TANGKASNews – Menghadapi Revolusi Industri 4.0, Presiden Jokowi mendorong TNI maupun Polri untuk memanfaatkan perkembangan teknologi dan menerapkannya untuk kebutuhan organisasi.

 

“Mungkin dengan lebih menggiatkan lagi riset-riset untuk alutsista kita. Kemudian tadi saya berikan contoh misalnya penggunaan virtual reality, artificial intelligence, kemudian 3D printing yang negara-negara lain sudah mulai kembangkan di sisi kemiliteran,” imbuh Kepala Negara dalam sambutannya di acara Rapat Pimpinan TNI dan Polri di Istana Negara, Jakarta, pada Selasa (29/1).

 

Presiden Jokowi dalam kesempatan tersebut mengingatkan TNI dan Polri harus menjaga netralitas sekaligus memberikan rasa aman dan mewujudkan situasi yang kondusif menjelang Pilpres 2019.

 

“Politik TNI dan Polri adalah politik negara sehingga netralitas itu perlu sekali dijaga dan yang paling penting adalah lancarnya Pemilu, kondusivitas situasi, dan kondisi yang damai. Itu akan terjadi apabila TNI dan Polri ini solid, bersinergi bersama-sama menjaga ketertiban,” terangnya.

 

Lebih lanjut dalam sambutannya, Presiden Jokowi meminta kepadanprajurit TNI dan Polri untuk merespons perubahan global yang sangat cepat. “Kesiapan tersebut sangat diperlukan untuk mengantisipasi tantangan yang akan dihadapi Indonesia ke depannya,”ucapnya.

 

“Saya ingin mengingatkan bahwa dunia ini berubah. Lanskap politik dunia berubah. Lanskap global ekonomi juga berubah.
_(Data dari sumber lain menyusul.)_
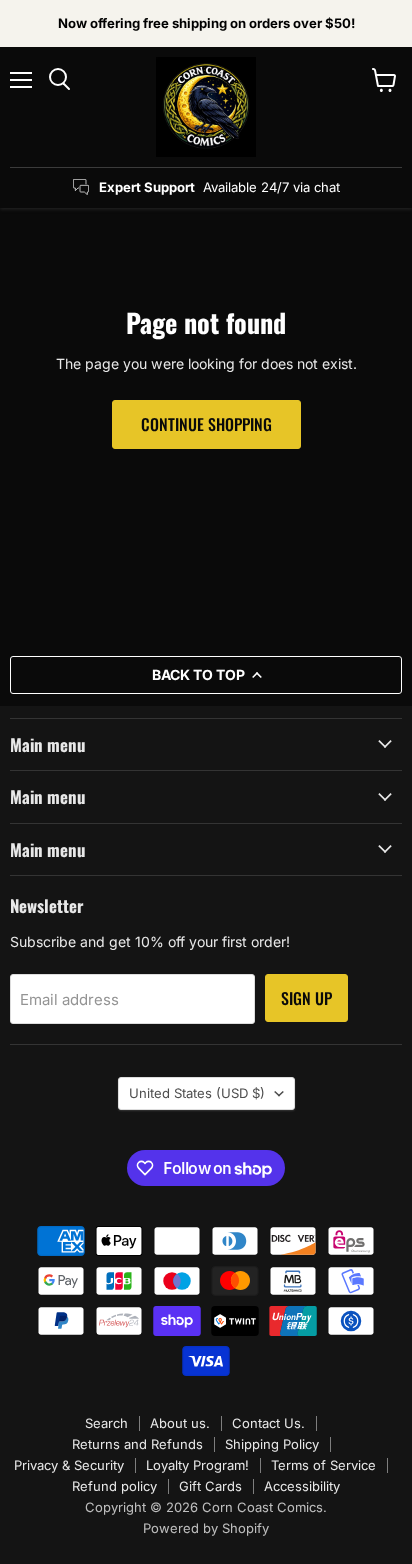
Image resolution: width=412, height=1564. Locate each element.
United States (197, 1093)
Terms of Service (323, 1465)
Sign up (306, 998)
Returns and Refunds (137, 1444)
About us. (180, 1423)
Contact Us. (268, 1423)
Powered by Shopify (206, 1528)
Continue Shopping (206, 424)
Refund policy (114, 1486)
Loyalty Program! (197, 1465)
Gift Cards (210, 1486)
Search (106, 1423)
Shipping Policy (272, 1444)
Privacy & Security (69, 1465)
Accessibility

Lanskap sosial global juga berubah sehingga kita harus merespons secara cepat perubahan-perubahan yang ada baik di bidang ekonomi, politik, atau sosial,” jelasnya.

 

Tampak hadir dalam acara tersebut, Panglima TNI, Marsekal Hadi Tjahjanto, Kapolri Tito Karnavian, Try Sutrisno, Wiranto, Endriartono Sutarto, Djoko Suyanto, Moeldoko, dan Gatot Nurmantyo sebagai mantan Panglima TNI.

 

Selain itu hadir pula sejumlah mantan Kapolri yang hadir, yakni Roesmanhadi, Roesdihardjo, Bimantoro, Da’i Bachtiar, Sutanto, Bambang Hendarso Danuri, Timur Pradopo, dan Badrodin Haiti.